PROBLEM DETAILS: Copy the stretch from "Task: Click the page number input field" through "click(831, 465)", changing "page number input field" to "page number box" and leaving everything else unchanged.

········

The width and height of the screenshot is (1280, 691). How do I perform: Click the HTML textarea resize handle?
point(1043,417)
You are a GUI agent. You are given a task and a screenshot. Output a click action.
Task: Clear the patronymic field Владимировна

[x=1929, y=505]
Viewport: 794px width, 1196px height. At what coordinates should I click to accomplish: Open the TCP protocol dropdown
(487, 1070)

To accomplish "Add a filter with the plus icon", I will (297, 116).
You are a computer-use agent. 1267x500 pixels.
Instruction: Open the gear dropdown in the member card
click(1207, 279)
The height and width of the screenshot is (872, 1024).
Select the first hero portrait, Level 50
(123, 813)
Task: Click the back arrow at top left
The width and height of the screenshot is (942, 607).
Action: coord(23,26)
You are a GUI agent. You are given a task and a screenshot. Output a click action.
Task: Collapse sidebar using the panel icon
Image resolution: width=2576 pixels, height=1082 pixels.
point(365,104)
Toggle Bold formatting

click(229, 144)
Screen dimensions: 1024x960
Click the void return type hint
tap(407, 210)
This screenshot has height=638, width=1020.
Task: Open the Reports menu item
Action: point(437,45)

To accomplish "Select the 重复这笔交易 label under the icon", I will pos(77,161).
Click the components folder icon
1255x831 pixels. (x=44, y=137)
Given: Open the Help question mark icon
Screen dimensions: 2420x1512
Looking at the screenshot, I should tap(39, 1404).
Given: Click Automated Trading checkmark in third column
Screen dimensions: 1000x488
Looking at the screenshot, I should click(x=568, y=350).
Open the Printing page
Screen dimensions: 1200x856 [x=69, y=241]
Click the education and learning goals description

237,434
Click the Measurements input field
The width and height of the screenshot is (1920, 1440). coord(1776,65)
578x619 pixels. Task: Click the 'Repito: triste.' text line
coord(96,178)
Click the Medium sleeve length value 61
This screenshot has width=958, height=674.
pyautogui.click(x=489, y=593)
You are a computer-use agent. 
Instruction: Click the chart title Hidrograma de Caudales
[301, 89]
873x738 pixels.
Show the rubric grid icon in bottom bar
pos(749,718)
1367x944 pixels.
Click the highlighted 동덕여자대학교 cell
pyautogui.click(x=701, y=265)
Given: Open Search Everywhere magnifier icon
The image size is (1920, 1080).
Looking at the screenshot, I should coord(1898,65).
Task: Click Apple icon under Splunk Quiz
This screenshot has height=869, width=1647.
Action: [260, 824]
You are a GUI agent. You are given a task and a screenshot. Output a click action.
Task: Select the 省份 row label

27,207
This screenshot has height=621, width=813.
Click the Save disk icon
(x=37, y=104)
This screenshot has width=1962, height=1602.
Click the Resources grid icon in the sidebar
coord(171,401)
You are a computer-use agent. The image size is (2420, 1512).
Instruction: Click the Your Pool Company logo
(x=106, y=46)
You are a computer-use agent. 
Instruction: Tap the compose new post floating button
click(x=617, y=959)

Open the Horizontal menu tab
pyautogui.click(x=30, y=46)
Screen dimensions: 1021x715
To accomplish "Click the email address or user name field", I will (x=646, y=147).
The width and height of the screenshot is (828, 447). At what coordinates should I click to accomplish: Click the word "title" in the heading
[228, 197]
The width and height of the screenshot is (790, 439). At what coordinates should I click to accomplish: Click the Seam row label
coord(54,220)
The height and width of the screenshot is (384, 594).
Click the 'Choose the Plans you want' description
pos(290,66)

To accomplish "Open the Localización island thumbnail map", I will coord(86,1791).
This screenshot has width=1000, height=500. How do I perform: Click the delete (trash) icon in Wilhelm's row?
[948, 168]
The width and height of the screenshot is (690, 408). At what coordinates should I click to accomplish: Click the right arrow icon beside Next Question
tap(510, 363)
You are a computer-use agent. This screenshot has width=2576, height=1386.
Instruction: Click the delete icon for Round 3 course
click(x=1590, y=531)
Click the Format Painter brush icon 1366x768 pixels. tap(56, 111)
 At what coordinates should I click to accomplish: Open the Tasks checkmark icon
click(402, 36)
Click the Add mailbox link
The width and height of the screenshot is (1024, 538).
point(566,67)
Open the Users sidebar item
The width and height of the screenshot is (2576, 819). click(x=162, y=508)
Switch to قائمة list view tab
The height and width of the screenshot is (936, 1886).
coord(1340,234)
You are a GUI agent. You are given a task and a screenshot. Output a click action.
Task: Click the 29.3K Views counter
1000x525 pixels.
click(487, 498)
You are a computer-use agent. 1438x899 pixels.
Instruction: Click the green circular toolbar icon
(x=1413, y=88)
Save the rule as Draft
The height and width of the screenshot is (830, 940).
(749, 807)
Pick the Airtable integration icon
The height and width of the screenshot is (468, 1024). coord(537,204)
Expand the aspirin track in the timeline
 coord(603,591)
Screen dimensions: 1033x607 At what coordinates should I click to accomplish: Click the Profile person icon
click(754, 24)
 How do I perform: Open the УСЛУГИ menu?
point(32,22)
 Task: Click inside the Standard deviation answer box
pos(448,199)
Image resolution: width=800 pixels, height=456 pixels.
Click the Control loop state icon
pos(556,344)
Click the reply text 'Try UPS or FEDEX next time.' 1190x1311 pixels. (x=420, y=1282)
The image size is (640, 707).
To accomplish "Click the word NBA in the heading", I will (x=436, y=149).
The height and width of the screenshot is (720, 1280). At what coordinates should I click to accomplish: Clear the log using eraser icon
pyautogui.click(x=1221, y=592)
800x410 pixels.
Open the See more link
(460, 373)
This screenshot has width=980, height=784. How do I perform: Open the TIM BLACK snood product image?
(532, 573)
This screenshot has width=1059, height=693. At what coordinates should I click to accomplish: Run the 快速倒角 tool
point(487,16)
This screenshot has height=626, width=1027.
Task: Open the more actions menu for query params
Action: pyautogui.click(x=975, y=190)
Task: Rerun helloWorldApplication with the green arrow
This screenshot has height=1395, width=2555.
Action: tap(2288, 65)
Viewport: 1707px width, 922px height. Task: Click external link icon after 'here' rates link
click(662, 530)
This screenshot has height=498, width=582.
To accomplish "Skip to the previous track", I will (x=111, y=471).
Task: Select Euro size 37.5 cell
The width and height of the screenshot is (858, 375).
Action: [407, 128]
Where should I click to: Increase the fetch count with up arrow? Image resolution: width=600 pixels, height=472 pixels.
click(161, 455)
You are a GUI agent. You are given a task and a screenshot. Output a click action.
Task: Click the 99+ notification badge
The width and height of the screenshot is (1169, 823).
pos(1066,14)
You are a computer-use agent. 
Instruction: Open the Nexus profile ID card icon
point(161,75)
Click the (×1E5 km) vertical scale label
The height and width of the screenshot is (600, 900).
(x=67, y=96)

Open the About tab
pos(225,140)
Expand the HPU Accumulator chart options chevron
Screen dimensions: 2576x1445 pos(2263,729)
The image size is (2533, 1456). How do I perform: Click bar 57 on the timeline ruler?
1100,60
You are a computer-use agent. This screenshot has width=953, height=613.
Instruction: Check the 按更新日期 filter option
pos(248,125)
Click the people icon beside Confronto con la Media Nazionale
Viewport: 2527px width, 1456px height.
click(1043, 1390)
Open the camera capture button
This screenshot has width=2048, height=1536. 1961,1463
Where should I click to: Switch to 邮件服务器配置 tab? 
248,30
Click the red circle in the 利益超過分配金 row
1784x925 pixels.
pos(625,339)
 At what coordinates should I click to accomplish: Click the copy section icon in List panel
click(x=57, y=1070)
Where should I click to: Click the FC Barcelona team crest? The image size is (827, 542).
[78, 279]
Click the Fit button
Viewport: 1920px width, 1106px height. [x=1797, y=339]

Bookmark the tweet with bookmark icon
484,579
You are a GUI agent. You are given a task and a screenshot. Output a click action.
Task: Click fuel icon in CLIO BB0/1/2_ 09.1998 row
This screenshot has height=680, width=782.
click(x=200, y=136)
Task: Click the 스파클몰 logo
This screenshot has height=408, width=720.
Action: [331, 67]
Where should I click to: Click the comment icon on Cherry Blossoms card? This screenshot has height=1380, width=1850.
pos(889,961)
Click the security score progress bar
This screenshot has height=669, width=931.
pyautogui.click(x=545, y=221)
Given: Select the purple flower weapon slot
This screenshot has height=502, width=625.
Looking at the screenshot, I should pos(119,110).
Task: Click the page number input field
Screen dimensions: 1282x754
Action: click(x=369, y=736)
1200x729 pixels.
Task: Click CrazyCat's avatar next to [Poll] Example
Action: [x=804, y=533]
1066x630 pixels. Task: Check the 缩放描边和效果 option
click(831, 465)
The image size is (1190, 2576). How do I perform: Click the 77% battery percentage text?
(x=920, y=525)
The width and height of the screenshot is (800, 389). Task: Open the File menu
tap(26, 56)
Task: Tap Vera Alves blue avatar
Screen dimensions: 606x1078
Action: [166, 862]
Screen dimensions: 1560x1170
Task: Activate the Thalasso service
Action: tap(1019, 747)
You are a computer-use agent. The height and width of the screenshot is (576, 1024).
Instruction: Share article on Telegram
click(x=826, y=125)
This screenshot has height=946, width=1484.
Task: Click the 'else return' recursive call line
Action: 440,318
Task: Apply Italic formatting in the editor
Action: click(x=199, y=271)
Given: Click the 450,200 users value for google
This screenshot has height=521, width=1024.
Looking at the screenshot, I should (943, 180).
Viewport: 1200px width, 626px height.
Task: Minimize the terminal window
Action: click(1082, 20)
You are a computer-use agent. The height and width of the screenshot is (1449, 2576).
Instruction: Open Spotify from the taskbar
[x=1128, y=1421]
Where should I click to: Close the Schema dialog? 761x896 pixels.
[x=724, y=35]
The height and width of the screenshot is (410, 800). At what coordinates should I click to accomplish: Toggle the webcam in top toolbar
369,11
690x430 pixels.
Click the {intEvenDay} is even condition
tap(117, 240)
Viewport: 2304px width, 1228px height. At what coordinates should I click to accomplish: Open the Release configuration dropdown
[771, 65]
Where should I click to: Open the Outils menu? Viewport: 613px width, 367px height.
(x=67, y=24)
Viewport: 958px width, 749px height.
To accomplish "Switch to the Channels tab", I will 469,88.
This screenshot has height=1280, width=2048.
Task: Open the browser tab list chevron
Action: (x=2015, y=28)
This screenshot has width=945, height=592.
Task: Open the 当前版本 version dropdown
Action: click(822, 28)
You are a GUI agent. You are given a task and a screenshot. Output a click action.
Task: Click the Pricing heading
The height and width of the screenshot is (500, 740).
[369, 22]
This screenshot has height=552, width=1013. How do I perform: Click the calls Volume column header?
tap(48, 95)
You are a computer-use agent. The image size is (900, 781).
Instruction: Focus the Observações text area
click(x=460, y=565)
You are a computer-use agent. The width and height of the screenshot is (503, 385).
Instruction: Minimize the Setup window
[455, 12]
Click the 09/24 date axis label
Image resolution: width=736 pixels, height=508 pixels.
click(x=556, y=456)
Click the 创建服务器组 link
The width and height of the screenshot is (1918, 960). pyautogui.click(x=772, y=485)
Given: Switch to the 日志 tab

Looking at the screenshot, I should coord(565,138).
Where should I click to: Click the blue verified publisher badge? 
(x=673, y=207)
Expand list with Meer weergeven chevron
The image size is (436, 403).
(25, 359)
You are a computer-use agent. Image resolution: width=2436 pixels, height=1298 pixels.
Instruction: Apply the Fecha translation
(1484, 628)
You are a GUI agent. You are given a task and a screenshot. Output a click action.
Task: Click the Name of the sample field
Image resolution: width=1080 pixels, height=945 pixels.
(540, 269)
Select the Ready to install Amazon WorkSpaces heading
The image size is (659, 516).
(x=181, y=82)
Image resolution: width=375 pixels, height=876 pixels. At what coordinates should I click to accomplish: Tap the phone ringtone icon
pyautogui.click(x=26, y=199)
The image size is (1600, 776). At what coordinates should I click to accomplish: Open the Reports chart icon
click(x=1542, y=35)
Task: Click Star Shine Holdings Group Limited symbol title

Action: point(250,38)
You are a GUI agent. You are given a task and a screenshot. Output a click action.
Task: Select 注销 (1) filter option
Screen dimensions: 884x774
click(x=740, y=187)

········

TASK SOLUTION:
Task: Click the page number box
Screen dimensions: 1282x754
Action: click(x=369, y=736)
1200x729 pixels.
Task: Click CrazyCat's avatar next to [Poll] Example
Action: [x=804, y=533]
1066x630 pixels. Task: Check the 缩放描边和效果 option
click(831, 465)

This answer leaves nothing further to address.